▸ TEXT PROVIDED:
Without this envy for what others have, our desire to compete and our need to show off, we may still be living in mud huts on the savanna. Though there are many negative aspects to chasing cash, we must admit that it has numerous positive effects too. Someone famously quipped, “Even if you win the rat race, you are still a rat”. True. But the rat race has helped us invent new liberating machines that do so much work for us, develop air travel that brings the world together and dramatically extend our lifespans and improve our quality of life. The trick, I suppose, is to know when enough is enough for you.
There is no shortage of evidence that people on their deathbeds do not lament the jet they never had. Nearly all the time, they seek the people they love or loved and regret the things they said and did that impacted their human relationships. The challenge is not to knowledge and understand the realities we face at death, but rather to live our life on a day to day basis that leads to the end we know we seek. Today, more then ever before, we are subject to constant temptation. Algorithms play us like a fine tuned violin – leading us to waste time watching meaningless videos instead of calling family and friends, buying things we certainly do not need and making decisions we should not make. The economic precarity that so many people face only exacerbates this situation as we seek some form of temporary balm from the knowledge that our financial position is not good and unlikely to improve.
Discipline and focus are the only bulwark against this assault on our senses. These two skills should be taught at our schools from a young age and reinforced as much as possible. As Steve Jobs said, the most important thing you do is what you say No to. The exercise I always recommend to my friends who ask about their career choices or situation is the white paper vivid vision. The task is to take a blank sheet of paper and write out in narrative form the life you want or the vision you have. This can be a big challenge, but its rewards are tremendous. This task of visioning your life and then living your vision is an urgent task because you just never know when things might end or how fate and fortune may decide your life. An old friend of mine who I had travelled with recently passed away at only 50 years old. He left behind the life he wanted – a wife, three kids and great job. He had everything he had sought, but he hit some very bad luck. This can happen to any of us and knowing what we truly want and trying to live it on a daily basis is the only defence we have against unpredictable misfortune and external influence.

▸ TASKS TO PERFORM:
[a] In the essay on chasing wealth, what exercise does the writer recommend to friends asking about career choices?
[b] Count the lines of the listing that contain the string "Send", treating case as significant, and give only the number.
The text and the listing below it are unrelated material.

▸ ITEMS:

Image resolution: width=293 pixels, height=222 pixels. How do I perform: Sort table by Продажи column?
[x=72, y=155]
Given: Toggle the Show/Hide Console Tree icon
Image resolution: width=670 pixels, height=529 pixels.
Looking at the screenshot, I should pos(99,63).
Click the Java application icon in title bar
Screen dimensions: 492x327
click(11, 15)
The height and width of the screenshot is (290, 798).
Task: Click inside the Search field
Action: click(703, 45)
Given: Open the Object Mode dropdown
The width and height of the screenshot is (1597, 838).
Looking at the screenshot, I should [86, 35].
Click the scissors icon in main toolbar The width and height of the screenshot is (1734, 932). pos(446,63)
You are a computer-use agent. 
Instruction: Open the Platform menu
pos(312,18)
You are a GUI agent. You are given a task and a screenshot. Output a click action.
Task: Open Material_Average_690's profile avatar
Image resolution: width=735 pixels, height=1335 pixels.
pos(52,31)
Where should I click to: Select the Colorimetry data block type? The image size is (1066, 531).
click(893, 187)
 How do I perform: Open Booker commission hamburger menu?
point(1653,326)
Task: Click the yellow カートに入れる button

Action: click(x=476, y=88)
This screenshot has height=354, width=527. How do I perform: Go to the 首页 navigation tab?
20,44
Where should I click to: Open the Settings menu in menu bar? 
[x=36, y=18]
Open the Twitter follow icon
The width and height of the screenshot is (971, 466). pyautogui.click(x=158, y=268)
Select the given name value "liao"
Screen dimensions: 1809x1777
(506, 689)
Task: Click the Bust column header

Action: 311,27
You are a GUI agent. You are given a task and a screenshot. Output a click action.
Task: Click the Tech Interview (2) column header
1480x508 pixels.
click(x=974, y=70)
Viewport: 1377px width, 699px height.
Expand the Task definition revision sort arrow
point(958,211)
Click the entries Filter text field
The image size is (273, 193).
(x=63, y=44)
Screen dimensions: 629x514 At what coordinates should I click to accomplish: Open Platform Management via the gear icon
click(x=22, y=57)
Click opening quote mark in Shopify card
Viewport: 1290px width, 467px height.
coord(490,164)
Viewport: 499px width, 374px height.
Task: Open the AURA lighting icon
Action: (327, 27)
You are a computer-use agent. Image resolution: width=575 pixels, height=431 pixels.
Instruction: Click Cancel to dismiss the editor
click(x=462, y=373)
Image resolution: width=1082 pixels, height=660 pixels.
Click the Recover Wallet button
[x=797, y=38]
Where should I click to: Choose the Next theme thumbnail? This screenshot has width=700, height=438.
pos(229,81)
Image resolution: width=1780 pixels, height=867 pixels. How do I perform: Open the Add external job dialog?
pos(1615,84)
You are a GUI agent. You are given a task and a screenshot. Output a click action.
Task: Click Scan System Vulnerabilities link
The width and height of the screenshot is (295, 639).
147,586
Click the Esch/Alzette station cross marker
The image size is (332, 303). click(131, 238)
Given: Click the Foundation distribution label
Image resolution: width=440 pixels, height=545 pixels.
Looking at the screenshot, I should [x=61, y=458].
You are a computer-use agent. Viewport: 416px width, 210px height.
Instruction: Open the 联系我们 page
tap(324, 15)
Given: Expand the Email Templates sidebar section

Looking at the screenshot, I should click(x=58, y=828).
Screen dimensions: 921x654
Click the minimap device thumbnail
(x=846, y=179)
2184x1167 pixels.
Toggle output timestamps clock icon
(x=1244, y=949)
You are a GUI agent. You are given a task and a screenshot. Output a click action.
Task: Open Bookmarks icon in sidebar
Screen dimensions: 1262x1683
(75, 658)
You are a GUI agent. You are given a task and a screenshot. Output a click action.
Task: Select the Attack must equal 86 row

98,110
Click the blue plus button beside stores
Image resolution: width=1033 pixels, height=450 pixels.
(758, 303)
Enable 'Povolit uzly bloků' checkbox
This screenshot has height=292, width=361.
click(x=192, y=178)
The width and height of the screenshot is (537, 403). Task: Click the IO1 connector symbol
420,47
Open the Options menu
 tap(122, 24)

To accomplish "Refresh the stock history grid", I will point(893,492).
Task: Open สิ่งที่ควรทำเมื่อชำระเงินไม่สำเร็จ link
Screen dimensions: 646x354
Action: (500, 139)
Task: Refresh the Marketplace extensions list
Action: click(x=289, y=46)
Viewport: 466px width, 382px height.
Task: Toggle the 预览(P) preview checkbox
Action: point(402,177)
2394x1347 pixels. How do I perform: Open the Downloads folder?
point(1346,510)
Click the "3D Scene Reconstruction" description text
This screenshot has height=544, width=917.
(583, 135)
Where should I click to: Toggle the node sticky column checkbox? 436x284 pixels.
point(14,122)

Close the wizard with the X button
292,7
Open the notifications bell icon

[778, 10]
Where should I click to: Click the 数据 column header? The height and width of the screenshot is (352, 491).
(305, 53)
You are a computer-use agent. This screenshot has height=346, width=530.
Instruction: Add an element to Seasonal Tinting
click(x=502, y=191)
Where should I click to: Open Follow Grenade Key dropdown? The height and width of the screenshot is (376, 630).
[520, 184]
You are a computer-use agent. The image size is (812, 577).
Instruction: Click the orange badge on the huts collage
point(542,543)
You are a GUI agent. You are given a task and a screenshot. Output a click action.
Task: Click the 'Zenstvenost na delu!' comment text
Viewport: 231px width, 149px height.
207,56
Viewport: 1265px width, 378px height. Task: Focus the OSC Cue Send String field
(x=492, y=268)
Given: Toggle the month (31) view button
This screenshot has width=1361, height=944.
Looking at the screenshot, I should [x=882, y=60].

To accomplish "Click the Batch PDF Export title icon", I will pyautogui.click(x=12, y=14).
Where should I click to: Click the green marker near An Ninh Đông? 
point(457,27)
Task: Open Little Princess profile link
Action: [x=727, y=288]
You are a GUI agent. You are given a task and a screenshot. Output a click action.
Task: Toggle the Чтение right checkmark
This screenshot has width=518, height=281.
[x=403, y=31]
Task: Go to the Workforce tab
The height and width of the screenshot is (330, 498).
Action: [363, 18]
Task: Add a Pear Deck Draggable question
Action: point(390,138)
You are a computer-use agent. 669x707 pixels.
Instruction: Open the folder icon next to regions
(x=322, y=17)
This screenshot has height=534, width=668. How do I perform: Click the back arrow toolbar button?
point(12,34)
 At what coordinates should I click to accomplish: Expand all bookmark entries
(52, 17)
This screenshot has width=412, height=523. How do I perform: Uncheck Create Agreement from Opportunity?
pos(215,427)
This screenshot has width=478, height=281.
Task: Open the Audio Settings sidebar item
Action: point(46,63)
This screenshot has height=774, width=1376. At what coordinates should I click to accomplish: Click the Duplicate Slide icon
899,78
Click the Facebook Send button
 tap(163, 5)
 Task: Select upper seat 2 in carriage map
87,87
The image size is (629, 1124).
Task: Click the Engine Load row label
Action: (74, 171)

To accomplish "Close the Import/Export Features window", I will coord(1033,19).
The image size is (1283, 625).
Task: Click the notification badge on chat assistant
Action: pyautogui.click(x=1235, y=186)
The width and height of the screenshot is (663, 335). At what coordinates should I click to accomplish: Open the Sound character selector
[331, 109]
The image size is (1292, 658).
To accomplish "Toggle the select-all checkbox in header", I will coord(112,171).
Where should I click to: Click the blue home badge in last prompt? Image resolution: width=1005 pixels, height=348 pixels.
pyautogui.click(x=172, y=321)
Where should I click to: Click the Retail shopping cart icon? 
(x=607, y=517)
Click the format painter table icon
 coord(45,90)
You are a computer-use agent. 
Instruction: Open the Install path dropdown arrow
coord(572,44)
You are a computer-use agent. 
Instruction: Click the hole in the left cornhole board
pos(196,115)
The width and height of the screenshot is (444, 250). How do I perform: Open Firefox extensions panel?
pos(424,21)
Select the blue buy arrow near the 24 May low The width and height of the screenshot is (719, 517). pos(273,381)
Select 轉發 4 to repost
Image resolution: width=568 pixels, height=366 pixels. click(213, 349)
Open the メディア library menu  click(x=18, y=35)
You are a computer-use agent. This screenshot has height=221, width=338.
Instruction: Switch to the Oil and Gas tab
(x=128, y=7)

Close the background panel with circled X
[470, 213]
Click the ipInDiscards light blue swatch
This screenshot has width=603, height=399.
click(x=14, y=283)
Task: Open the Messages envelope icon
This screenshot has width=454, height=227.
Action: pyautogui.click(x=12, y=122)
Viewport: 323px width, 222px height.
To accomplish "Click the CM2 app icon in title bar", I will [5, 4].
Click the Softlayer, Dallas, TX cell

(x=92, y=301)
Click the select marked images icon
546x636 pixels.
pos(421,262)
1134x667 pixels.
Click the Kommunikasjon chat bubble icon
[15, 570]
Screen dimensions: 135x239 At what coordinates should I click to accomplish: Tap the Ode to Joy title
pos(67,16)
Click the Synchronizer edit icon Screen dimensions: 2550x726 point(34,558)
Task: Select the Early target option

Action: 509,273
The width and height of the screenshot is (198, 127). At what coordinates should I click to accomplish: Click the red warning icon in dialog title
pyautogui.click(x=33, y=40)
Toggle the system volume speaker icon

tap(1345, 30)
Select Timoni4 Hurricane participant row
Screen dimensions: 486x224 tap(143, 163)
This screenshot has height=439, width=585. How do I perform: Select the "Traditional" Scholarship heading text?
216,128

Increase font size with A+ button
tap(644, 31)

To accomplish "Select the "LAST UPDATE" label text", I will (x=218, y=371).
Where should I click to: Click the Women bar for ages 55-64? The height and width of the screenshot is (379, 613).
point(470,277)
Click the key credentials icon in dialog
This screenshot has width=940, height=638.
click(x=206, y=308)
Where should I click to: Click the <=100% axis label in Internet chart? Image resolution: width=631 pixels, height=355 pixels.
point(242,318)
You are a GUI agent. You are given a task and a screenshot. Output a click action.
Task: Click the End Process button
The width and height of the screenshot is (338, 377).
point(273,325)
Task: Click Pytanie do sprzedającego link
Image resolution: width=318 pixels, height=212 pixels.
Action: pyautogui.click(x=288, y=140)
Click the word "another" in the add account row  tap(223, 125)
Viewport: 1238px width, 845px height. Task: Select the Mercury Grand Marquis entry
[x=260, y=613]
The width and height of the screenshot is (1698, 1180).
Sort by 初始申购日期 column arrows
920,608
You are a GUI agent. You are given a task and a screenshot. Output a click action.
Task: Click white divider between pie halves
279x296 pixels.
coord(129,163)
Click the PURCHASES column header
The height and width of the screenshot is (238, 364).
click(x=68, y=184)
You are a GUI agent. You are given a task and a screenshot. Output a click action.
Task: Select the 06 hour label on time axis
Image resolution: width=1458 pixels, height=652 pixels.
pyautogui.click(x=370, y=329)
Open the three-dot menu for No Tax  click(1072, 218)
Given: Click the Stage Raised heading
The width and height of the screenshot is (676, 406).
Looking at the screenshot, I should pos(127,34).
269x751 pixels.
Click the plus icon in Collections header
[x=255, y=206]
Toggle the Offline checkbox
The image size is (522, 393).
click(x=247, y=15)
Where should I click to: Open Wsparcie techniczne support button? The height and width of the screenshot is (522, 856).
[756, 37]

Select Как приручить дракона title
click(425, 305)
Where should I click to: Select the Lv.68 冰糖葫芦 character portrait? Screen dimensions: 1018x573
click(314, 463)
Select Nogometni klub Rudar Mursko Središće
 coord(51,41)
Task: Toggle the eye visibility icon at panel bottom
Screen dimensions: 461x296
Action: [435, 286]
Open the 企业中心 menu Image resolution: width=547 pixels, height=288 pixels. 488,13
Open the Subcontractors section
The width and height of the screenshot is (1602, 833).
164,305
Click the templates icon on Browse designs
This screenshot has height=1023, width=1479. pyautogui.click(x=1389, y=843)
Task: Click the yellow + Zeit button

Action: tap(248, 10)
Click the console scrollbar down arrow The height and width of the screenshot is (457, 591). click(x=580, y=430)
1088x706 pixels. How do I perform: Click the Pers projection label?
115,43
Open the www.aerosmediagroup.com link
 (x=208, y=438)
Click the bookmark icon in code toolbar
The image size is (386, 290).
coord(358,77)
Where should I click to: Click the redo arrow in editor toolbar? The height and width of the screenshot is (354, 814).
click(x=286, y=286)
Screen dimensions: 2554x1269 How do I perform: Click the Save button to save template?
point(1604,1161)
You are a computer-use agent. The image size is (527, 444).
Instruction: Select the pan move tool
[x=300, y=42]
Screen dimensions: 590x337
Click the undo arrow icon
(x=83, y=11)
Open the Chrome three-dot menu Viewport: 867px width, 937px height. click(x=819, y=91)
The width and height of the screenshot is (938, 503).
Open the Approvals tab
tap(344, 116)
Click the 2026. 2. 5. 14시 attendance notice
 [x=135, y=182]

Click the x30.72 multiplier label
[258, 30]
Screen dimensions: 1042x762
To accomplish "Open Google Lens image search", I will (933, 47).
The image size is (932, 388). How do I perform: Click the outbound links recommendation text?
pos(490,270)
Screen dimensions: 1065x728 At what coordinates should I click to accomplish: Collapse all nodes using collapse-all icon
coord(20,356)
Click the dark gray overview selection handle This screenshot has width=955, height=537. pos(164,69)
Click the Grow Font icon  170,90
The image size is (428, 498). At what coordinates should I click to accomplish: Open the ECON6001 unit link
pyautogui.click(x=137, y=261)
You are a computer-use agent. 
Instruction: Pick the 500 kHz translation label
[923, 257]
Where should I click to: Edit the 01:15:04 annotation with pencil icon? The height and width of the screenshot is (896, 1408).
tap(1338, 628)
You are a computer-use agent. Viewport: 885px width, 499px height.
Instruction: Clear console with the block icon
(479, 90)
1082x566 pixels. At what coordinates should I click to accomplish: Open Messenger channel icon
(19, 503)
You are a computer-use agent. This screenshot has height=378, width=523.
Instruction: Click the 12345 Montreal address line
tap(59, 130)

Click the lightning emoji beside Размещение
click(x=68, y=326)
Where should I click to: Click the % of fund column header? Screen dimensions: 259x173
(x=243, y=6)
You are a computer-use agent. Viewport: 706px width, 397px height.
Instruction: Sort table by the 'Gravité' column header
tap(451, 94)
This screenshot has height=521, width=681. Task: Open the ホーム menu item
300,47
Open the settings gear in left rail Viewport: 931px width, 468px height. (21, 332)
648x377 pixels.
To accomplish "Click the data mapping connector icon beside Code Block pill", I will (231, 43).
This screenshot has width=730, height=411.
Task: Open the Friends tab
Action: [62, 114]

▸ RESPONSES:
[a] The white paper vivid vision.

[b] 2